Юлия Михайловна не приходила. Соня не возвращалась. Он слышал, как Юлия Михайловна бегает быстрыми шажками по коридору, разговаривает с Васеной, потом стукнула дверь кабинета, послышалось гудение голоса Ганчука, Юлия Михайловна сказала громко: «Это не то, что я хочу!» – на это Ганчук ответил неразборчивой фразой, затем все смолкло. В столовую не заходил никто. Открылась бесшумно дверь, появился черный кот Маврикий и, не взглянув на Глебова, пройдя мимо него, как мимо стула, прошествовал через столовую в Сонину комнату. Глебов сидел на диванчике уже полчаса. Начал нервничать. Что, в самом деле, за обращение? На каком основании? Ведь нет никаких оснований. То, что он не пришел на Ученый совет, имело уважительную причину. Более чем! Смерть близкого человека поважнее неприятностей по службе. Постепенно все более настраиваясь против Юлии Михайловны – в ней всегда чувствовалась какая-то спесивость, эгоистичность, неприятная женщина – и заодно против Ганчука, который так ей во всем поддавался, Глебов впервые с тайным злорадством подумал, что в общем-то неплохо, что этих людей поприжали.

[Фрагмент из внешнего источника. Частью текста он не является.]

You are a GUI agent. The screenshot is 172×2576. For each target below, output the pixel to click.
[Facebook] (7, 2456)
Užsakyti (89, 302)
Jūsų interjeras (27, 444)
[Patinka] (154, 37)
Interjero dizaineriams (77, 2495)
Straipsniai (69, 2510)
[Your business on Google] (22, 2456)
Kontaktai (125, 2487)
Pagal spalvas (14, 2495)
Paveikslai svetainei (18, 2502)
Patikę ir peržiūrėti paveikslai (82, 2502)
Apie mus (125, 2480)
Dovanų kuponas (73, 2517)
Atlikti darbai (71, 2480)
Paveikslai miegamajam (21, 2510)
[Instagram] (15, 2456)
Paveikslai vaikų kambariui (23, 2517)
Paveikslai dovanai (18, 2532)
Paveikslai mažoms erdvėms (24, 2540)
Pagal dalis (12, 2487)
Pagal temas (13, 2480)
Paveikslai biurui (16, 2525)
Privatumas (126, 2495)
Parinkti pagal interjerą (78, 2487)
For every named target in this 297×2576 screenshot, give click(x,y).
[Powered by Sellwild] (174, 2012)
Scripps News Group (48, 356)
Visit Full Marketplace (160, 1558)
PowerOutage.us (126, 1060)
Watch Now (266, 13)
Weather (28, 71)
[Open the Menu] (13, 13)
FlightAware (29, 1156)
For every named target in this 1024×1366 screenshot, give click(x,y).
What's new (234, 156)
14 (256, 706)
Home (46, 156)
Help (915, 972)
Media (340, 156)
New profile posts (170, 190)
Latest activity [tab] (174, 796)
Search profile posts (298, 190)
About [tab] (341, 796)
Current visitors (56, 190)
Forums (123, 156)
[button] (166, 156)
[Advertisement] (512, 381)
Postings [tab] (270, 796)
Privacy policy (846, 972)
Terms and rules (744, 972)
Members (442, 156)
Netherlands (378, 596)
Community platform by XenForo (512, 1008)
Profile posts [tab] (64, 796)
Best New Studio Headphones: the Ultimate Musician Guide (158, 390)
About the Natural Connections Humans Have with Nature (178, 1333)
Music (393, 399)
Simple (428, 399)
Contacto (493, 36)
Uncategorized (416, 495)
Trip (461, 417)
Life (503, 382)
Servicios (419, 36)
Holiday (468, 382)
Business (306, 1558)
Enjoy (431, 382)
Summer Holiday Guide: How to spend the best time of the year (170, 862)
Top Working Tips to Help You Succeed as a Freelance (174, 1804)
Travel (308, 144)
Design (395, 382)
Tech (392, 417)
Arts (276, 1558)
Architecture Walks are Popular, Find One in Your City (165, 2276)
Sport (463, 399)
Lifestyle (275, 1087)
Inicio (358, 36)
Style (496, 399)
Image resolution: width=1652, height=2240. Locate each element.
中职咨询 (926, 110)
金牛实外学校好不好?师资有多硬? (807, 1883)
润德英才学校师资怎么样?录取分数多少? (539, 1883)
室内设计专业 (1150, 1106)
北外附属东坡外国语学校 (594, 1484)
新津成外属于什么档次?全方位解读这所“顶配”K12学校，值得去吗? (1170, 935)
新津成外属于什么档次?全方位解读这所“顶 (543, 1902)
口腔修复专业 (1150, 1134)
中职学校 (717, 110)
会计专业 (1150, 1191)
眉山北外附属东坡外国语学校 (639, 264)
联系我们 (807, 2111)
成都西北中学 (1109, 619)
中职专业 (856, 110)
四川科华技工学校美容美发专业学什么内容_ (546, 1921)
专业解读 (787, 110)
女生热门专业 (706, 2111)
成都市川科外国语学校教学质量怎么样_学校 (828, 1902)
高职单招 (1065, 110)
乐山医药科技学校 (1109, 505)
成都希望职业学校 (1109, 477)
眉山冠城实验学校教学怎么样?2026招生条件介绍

Нельзя на все смотреть со своей колокольни. И не случайно у них так мало защитников. Когда Юлия Михайловна вдруг вошла, неся – не чай, не вазу с печеньем и даже не пепельницу – настольную лампу, Глебов произнес с некоторым вызовом:
– Вы на меня как будто сердиты, Юлия Михайловна?
Юлия Михайловна странно хмыкнула, но не ответила сразу. Она устанавливала лампу в углу комнаты на журнальном столике. Установила, зажгла.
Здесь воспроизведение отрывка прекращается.